As China wades optimistically and expectantly into highly turbulent Afghan waters, it needs to be fully conscious of the perils that lurk ahead. If it needed any reminding, yesterday’s multiple suicide attacks ought to serve as a timely reminder of what lies ahead for it. At the time of writing, well over a hundred Afghan nationals and US troops had been killed near Kabul airport in the attacks that were claimed by the Islamic State Khorasan Province (ISKP). The antecedents and linkages of the ISKP have been touched upon in the EFSAS commentary of 10-04-2020. The ISKP was prominent among the specific terrorist groups that the Taliban had promised to keep out of Afghanistan. China must bear in mind that the Taliban have already broken well-nigh every promise made in last year’s deal with the US in Doha, and the terrorist outfit’s attitude and principles are highly unlikely to change in the future.

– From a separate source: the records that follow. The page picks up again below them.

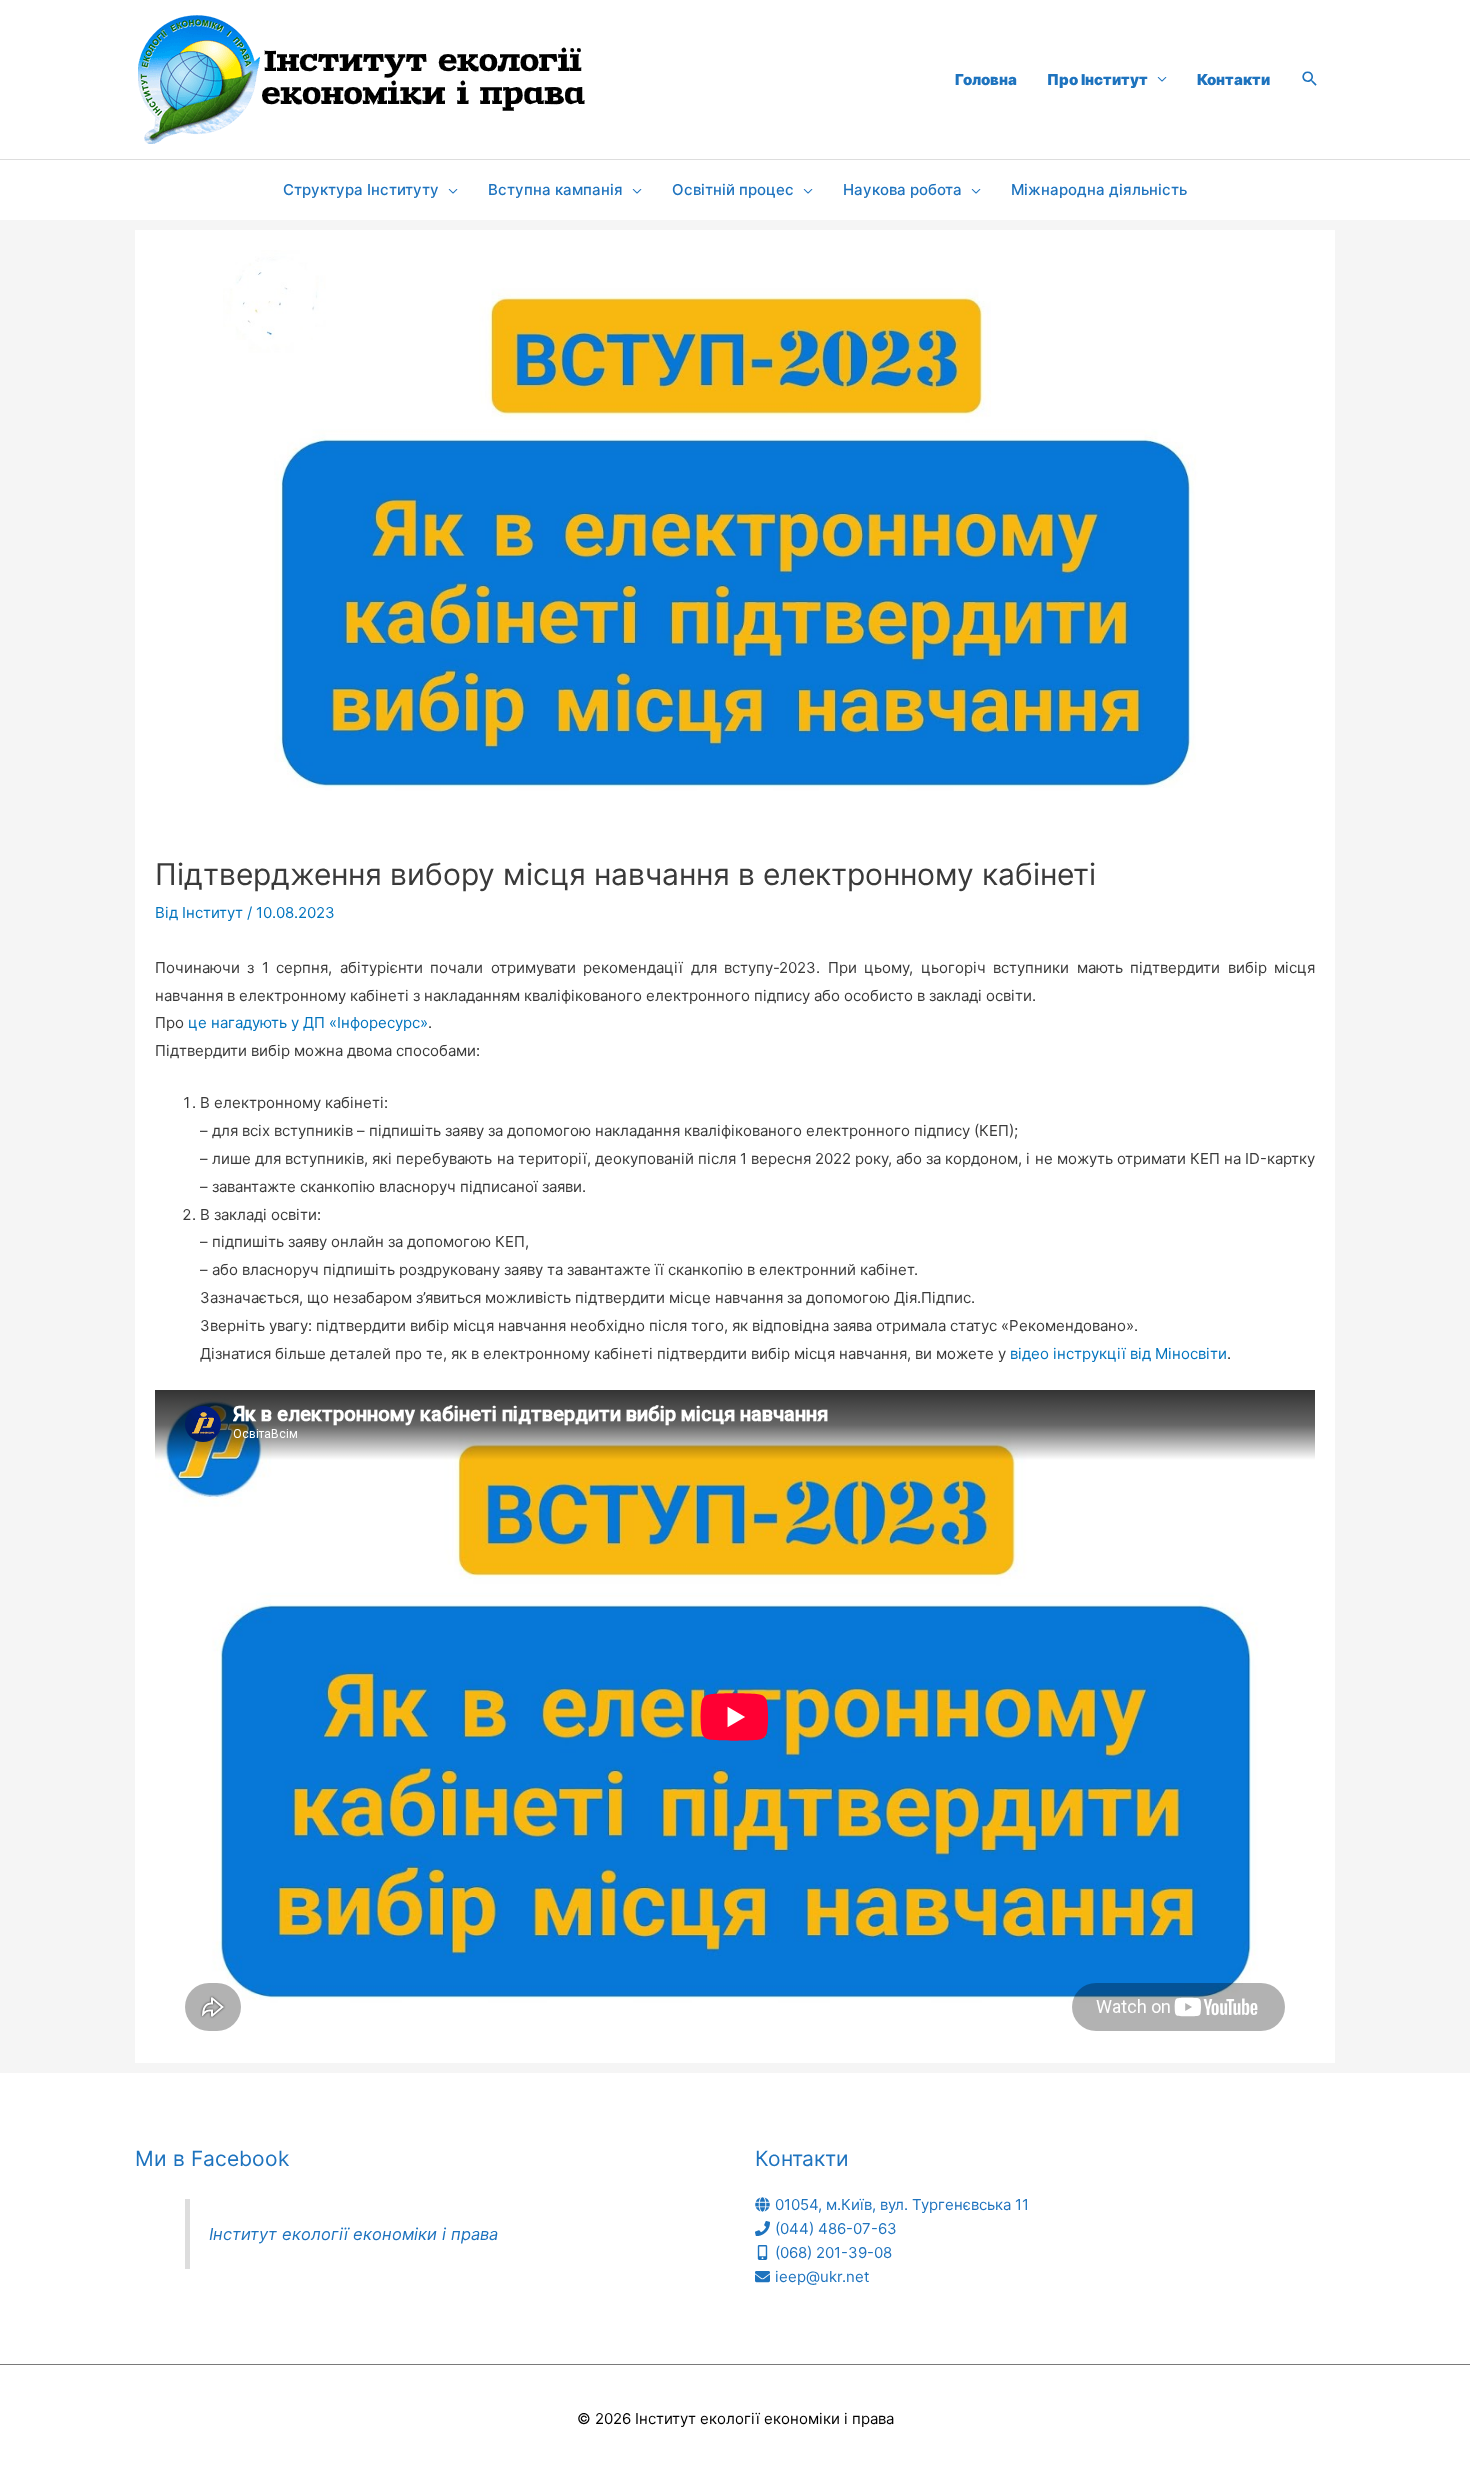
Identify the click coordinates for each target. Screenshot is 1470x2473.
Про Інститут (1097, 79)
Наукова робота (902, 189)
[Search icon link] (1310, 80)
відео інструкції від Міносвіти (1118, 1353)
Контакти (1233, 79)
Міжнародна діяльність (1099, 189)
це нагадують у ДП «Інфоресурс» (308, 1022)
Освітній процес (733, 189)
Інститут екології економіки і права (353, 2234)
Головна (986, 79)
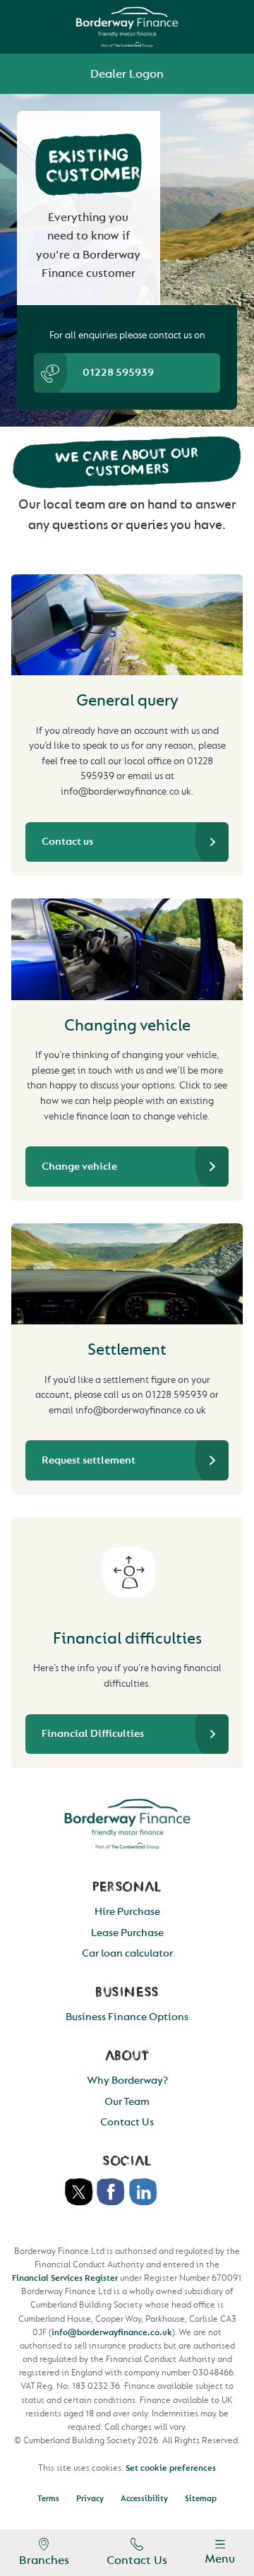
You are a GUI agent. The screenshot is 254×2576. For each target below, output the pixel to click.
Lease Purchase (127, 1933)
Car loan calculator (127, 1953)
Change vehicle (79, 1166)
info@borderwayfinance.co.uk (112, 2332)
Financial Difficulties (93, 1733)
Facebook (111, 2192)
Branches (44, 2560)
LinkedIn (143, 2192)
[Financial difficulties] (127, 1565)
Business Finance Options (127, 2017)
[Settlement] (127, 1274)
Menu (220, 2558)
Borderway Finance (127, 1824)
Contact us (67, 841)
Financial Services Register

If it were to take a dispassionately honest view of the matter, China would acknowledge that what it was actually attempting was to step into the really large shoes of the US in Afghanistan. Such a misadventure, if China still chooses to push ahead with its plans despite the lessons of yesterday’s deadly terrorist attacks, may force it to realize the hard way that it possesses neither the resources nor the skills to subjugate the Afghan people in the same manner as it had done other less complex and warlike nations that were characterized by their vulnerability. The US possessed the rawness of the wounds of the 9/11 terror attacks, a depth of resources, a tenacity of purpose, and the support of almost the entire international community when it entered Afghanistan. That enabled it to navigate the Afghan quagmire and emerge from it dented, but relatively intact, despite all the serious challenges and the losses that it encountered along the way.
China, if it takes the plunge in Afghanistan as it appears so far to be doing, is unlikely to be as fortunate and may end up being much more severely damaged and weakened, its aspiration for world leadership in tatters.